_Stated task:_
Answer these questions using the article below on ethics reform in the state budget:
1. Which governor did Kathy Hochul take over from?
2. What position did Evan Davis once hold?
3. How many members would the selection committee in the reform groups' plan have?

_Source extract:_
---+---
Government watchdog groups push for ethics reform in the state budget
Government watchdog groups are making a push to include ethics reform in the state budget, and while Gov. Kathy Hochul promised to overhaul the state’s troubled ethics oversight commission, the Legislature has not agreed to the proposal so far.
Hochul, who took over when former Gov. Andrew Cuomo resigned amid multiple scandals, promised to “blow up” the troubled state ethics commission. Cuomo controlled the majority of appointments on the Joint Commission on Public Ethics, or JCOPE, and critics say in return the commission protected him from ethics violations.
Evan Davis, a reform advocate who was former Gov. Mario Cuomo’s counsel, said the state has faced continuing ethical challenges that need to stop.
“New York has a serious problem,” Davis said. “We have recurring, high-level corruption, and we have an ethics enforcement agency that is so lax that people call it a joke.”
Davis said the reputation for corruption hurts New York’s ability to grow businesses and jobs and to foster public trust in government.
The government reform groups outlined an alternative plan for an ethics commission.
Laura Ladd Bierman of the New York State League of Women Voters said the plan would create a seven-member selection committee. The governor, Legislature leaders, the state comptroller and the attorney general would each get one seat on that committee. That body would then choose a five-member ethics commission that would handle ethics complaints and potential violations of the law.
Bierman said having a two-step process helps to further insulate commission members from possible influence by politicians.
---+---
_Supplied information:_
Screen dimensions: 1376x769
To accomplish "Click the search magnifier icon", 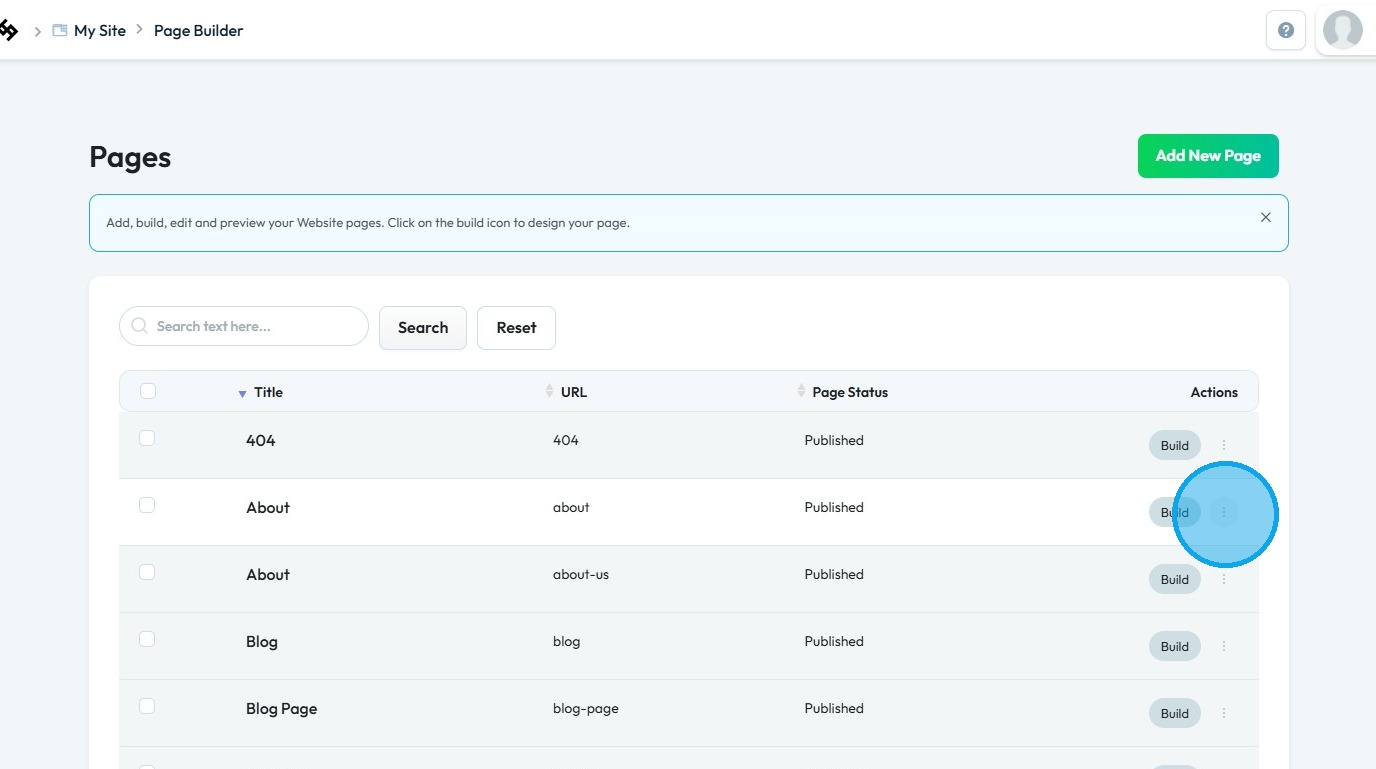I will (140, 326).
---+---
_Answer:_
1. Former Gov. Andrew Cuomo.
2. Counsel to former Gov. Mario Cuomo.
3. Seven.